Во введении к каталогу Гарвардского шоу Бринкманн признается, что даже он относительно недавно обратился к идее, что роспись статуй на самом деле представляет собой художественную форму. «Что это значит, - уточняет он, - это то, что моя точка зрения была сформирована классицизмом 20-го века. Вы не можете избавиться от этого. Он остается с вами всю жизнь. Спросите психиатра. Вам нужно очень усердно работать, чтобы приспособиться к новому взгляду. Но я говорю здесь о личных чувствах, а не о научной убежденности ".

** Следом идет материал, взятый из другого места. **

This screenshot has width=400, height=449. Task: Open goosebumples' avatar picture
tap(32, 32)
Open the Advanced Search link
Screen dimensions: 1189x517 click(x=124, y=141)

Прошлые попытки раскрасить, особенно викторианскими художниками, были основаны главным образом на фантазии и личном вкусе. На картине сэра Лоуренса Альма-Тадемы « Фидий и Фриз Парфенона» (1868–69) изображен греческий художник, который дает Периклу и другим привилегированным афинянам частный тур по скульптурам Парфенона, которые представлены в густых кремовых тонах. Статуя Джона Гибсона в натуральную величину Tinted Venus (1851-56) имеет медовые волосы и розовые губы. Один из рецензентов 19-го века назвал его «голой наглой англичанкой» - зрители суждения сегодня вряд ли поделятся, учитывая сдержанные, сдержанные оттенки, которые Гибсон применил к мрамору. В Соединенных Штатах аллегорический фриз С. Пола Дженневейна о священной и светской любви на фронтоне Филадельфийского художественного музея, обнародованного в 1933 году, более щедр в использовании цвета. Фигуры, изображающие Зевса, Деметру и другие греческие божества, выполнены в эффектной глазурованной терракоте. На современный взгляд эффект выглядит арт-деко, а точнее лагерный.

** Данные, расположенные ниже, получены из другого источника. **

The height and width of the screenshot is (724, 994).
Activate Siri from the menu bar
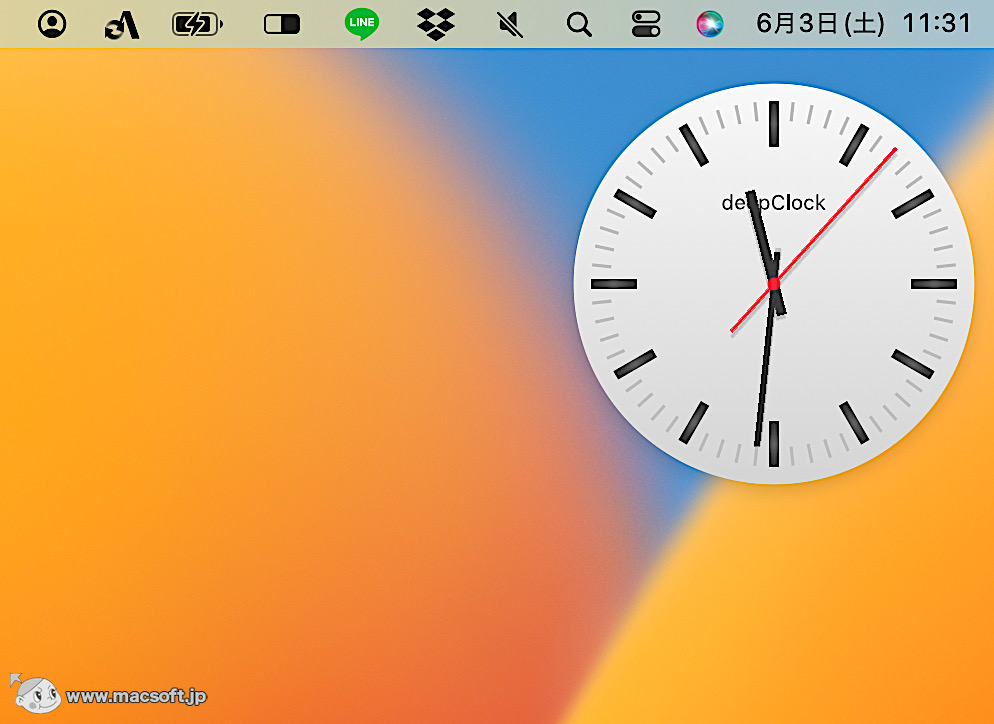(x=712, y=24)
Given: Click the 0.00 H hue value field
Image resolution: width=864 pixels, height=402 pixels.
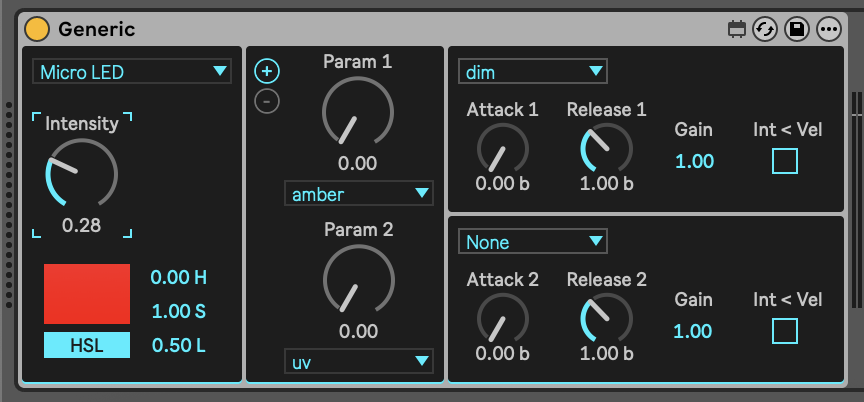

В то время как зрители сегодня могут рассматривать реконструкции Бринкмана в одном свете, его скульптуры предназначены для изучения трезвых предметов. Области, где он не обнаружил признаков первоначальной окраски, обычно остаются белыми. В тех случаях, когда выбор конкретного цвета носит умозрительный характер, создаются контрастные воссоздания одной и той же статуи, чтобы проиллюстрировать имеющиеся доказательства и то, как они были интерпретированы. Например, в одной из версий так называемого Кирас-Торса из Акрополя в Афинах (та, в которой доспехи, кажется, цепляются, как мокрая футболка, сверху), доспехи золотые; в другом он желтый. Оба основаны на обоснованных догадках. «Жизнеспособность - это то, чем были греки, - говорит Бринкманн, - это и заряд эротики. Они всегда находили способы подчеркнуть мощь и красоту обнаженного тела. Одеть этот торс и придать ему цвет было способом сделать тело сексуальнее. "

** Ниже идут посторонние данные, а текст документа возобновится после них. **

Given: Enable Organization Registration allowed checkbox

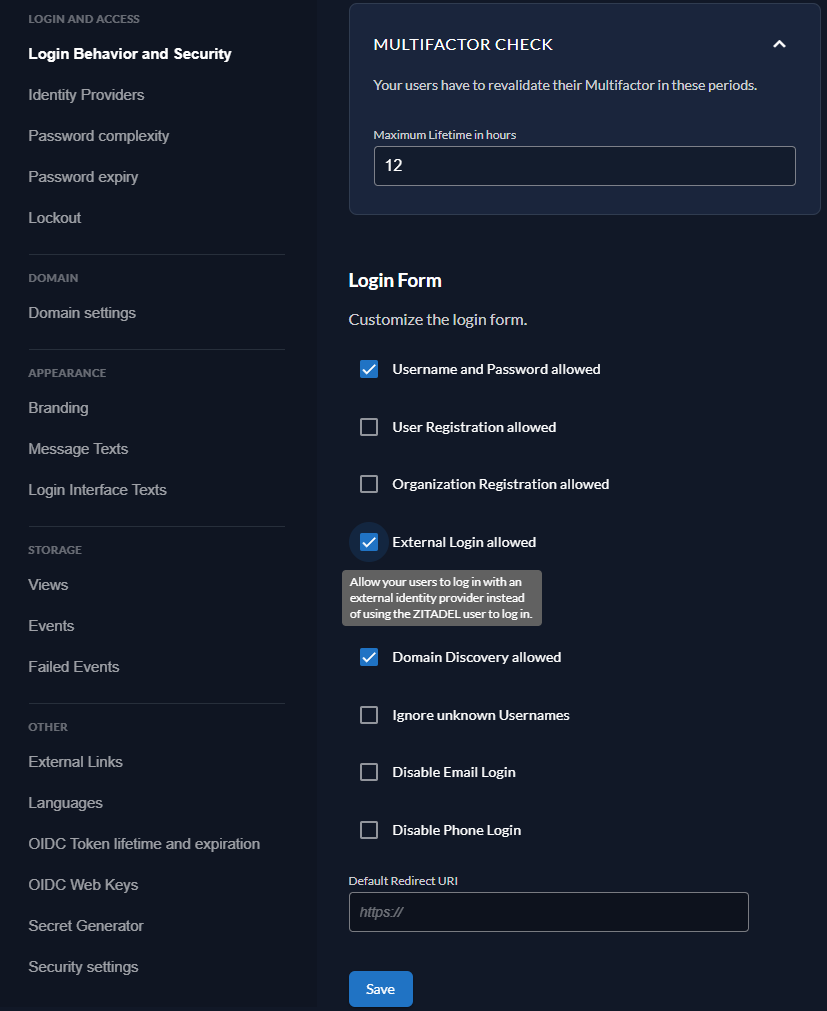Looking at the screenshot, I should [x=369, y=484].
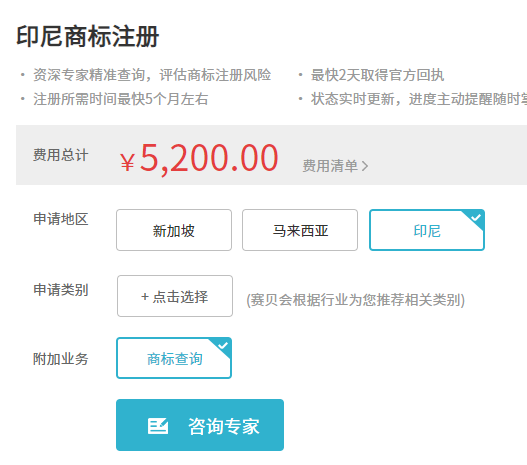This screenshot has height=465, width=527.
Task: Select 马来西亚 as application region
Action: point(300,230)
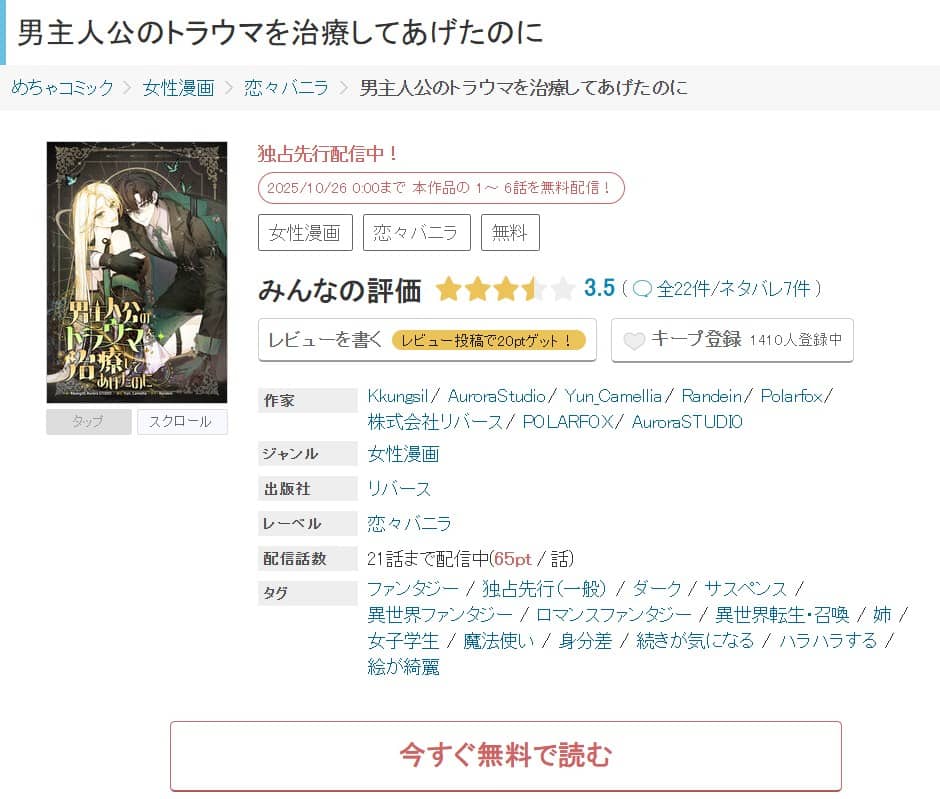Open 女性漫画 breadcrumb link
Screen dimensions: 940x799
pyautogui.click(x=178, y=88)
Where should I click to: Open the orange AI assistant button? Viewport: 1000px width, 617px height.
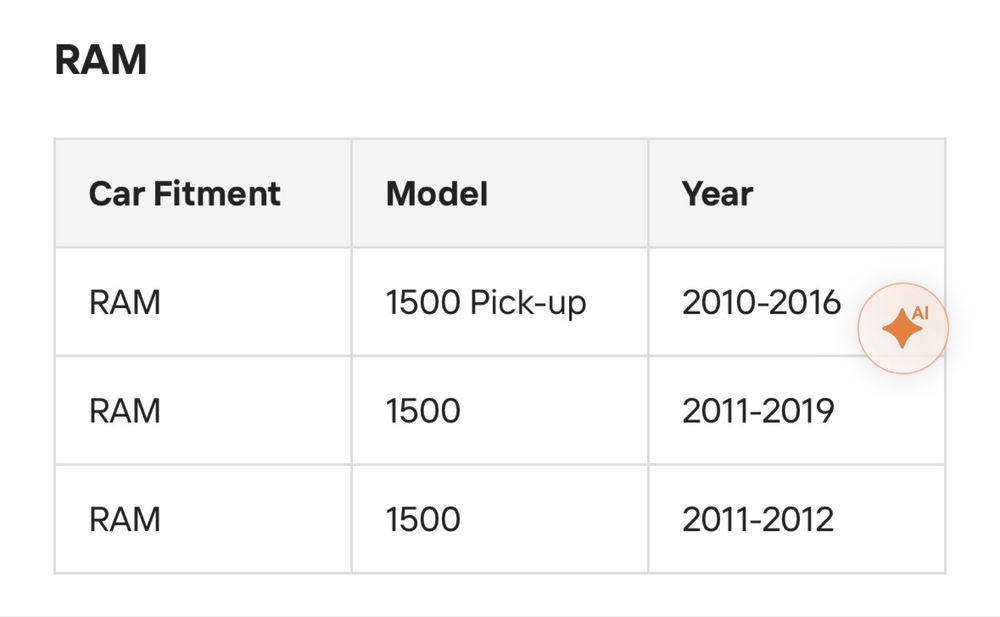tap(902, 329)
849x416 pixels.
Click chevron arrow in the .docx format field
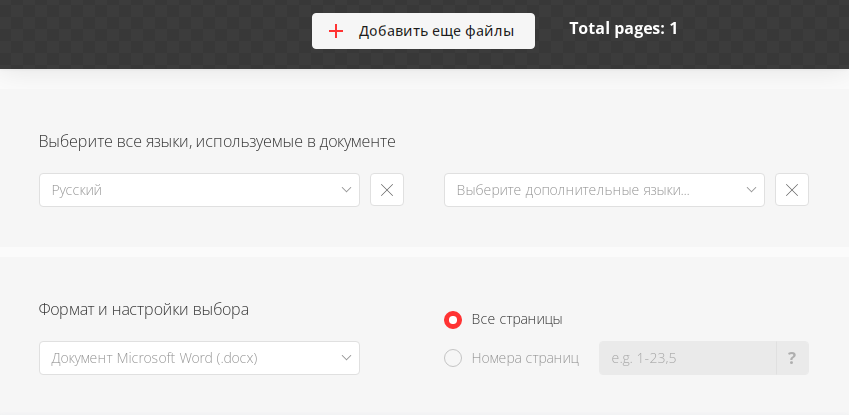click(x=347, y=358)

Но остается вопрос: насколько близко наука может приблизиться к воспроизведению искусства исчезнувшего века? Нет однозначного ответа. Несколько лет назад первое поколение любознательных музыкантов начало экспериментировать с ранними инструментами, играя на низких настройках на струнах кишки или на природных рожках, в надежде восстановить истинное звучание барокко. Каким бы ни было любопытство или информационная ценность выступлений, были разборчивые слушатели, которые считали их просто упражнениями в педантичности. Когда пришло следующее поколение, периодическая практика становилась второй натурой. Музыканты использовали свое воображение и книги правил и начали создавать музыку.
Бринкманн обдумывает последствия. «Мы очень много работаем», - говорит он. «Наше первое обязательство - сделать все правильно. Что ты думаешь? Как ты думаешь, когда-нибудь мы сможем начать делать музыку?»
Эссеист и культурный критик из Нью-Йорка, автор Мэтью Гуревич часто пишет на этих страницах.